Collected data entries

##############################

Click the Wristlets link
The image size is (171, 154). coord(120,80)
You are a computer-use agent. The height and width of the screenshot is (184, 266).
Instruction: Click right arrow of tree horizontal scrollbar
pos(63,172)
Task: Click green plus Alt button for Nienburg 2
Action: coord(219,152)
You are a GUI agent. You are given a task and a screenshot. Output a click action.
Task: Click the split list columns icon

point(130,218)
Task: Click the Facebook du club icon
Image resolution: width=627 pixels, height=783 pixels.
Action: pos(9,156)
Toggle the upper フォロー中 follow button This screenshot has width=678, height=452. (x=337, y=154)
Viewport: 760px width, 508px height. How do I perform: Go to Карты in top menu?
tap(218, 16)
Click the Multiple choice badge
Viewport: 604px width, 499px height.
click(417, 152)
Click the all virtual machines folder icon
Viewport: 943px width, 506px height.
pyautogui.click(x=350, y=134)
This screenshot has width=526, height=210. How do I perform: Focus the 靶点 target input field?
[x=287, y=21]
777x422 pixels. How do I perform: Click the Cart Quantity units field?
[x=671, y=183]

##############################

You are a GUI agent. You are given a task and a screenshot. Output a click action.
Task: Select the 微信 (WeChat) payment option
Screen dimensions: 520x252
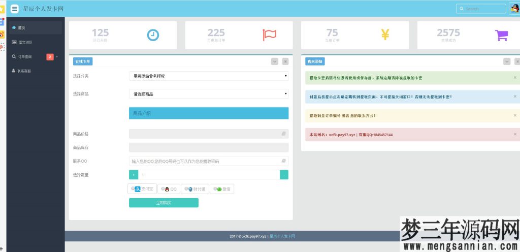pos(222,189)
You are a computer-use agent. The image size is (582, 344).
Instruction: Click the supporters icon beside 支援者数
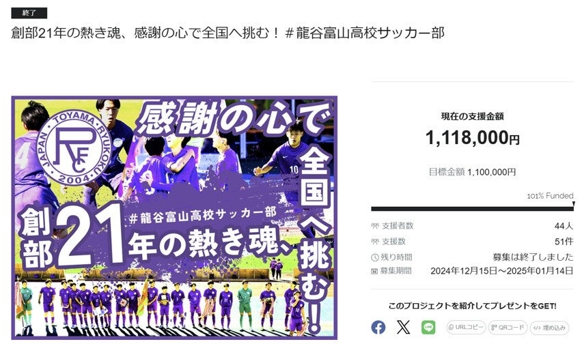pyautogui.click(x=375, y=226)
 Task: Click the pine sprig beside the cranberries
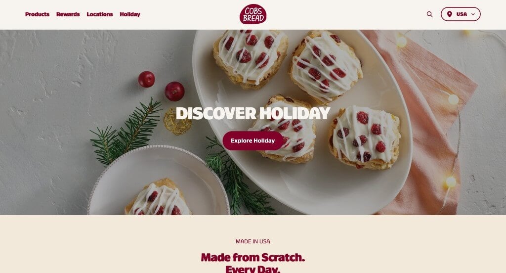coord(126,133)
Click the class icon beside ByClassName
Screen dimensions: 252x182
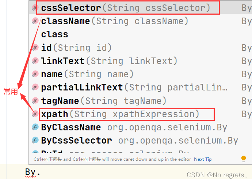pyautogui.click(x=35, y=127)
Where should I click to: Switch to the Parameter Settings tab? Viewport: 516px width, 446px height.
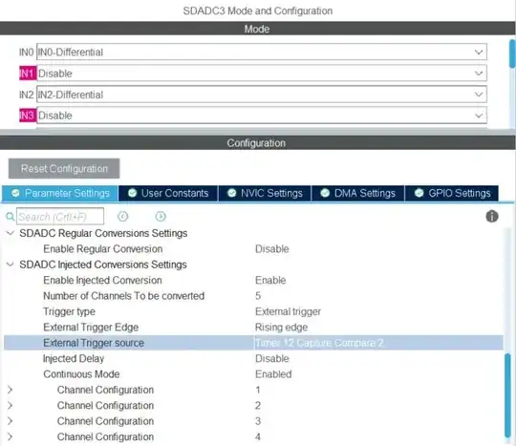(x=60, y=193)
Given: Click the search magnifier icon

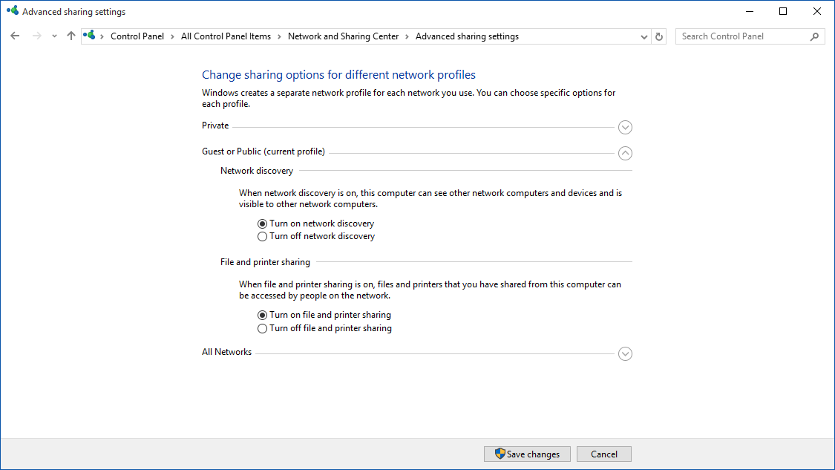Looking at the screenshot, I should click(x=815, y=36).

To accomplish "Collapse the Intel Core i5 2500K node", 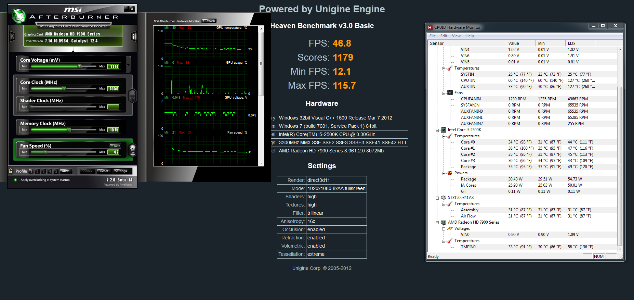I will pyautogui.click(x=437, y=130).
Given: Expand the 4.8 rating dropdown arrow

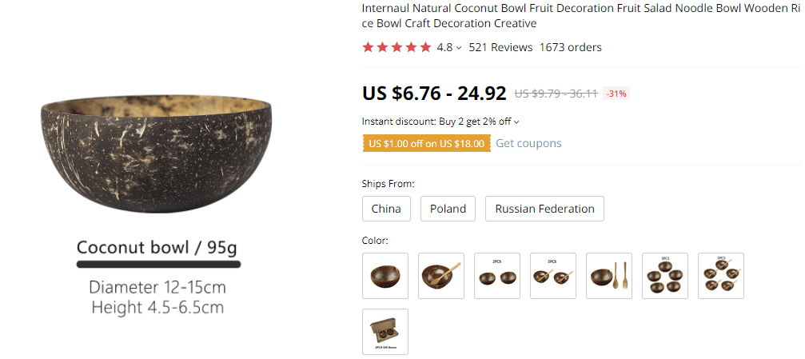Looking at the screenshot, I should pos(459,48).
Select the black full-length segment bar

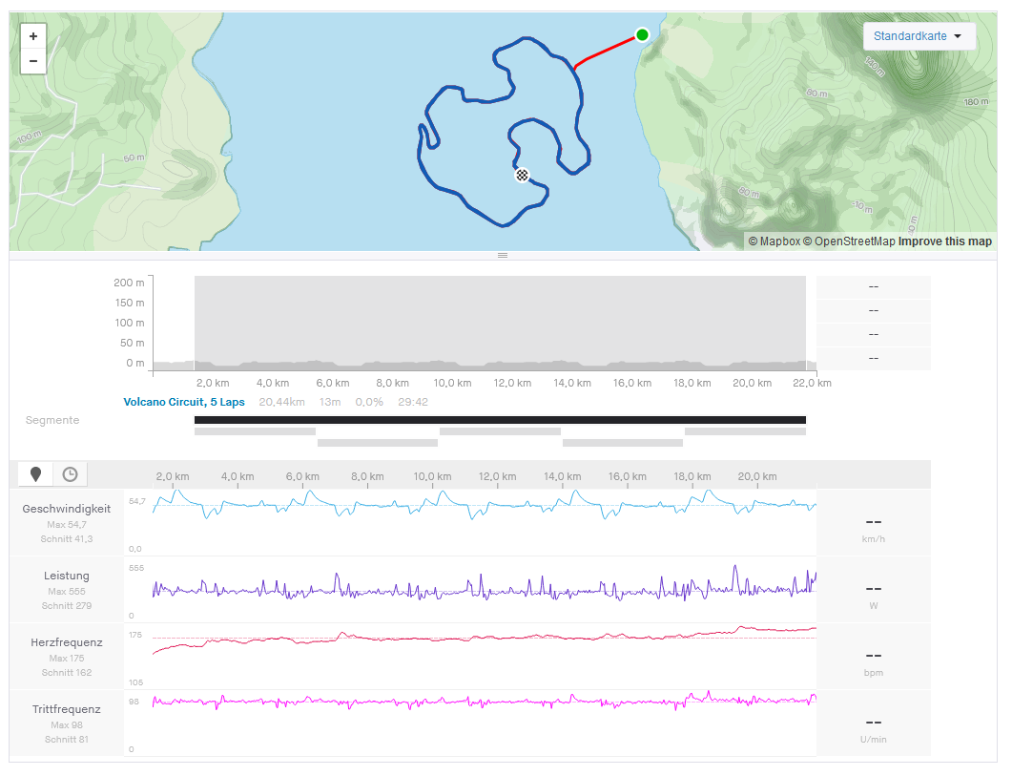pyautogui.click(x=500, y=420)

##############################

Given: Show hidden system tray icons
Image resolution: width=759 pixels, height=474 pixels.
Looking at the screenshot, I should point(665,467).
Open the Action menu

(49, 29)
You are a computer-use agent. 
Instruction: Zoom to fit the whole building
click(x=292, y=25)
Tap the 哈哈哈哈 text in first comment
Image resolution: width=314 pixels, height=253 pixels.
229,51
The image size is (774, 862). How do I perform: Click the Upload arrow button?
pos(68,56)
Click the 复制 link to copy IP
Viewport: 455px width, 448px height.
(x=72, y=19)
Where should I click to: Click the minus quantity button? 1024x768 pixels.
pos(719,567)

##############################

_What this task involves_:
Copy out each line of the entries that holds "agent".

_Solved exercise_:
You are a computer-use agent. The height and width of the screenshot is (184, 266).
You are a GUI agent. You are given a task and a screenshot. Output a click action.
You are a GUI agent. You are given a task and a screenshot. Output a click action.
You are a computer-use agent. The image size is (582, 344).
You are a computer-use agent. 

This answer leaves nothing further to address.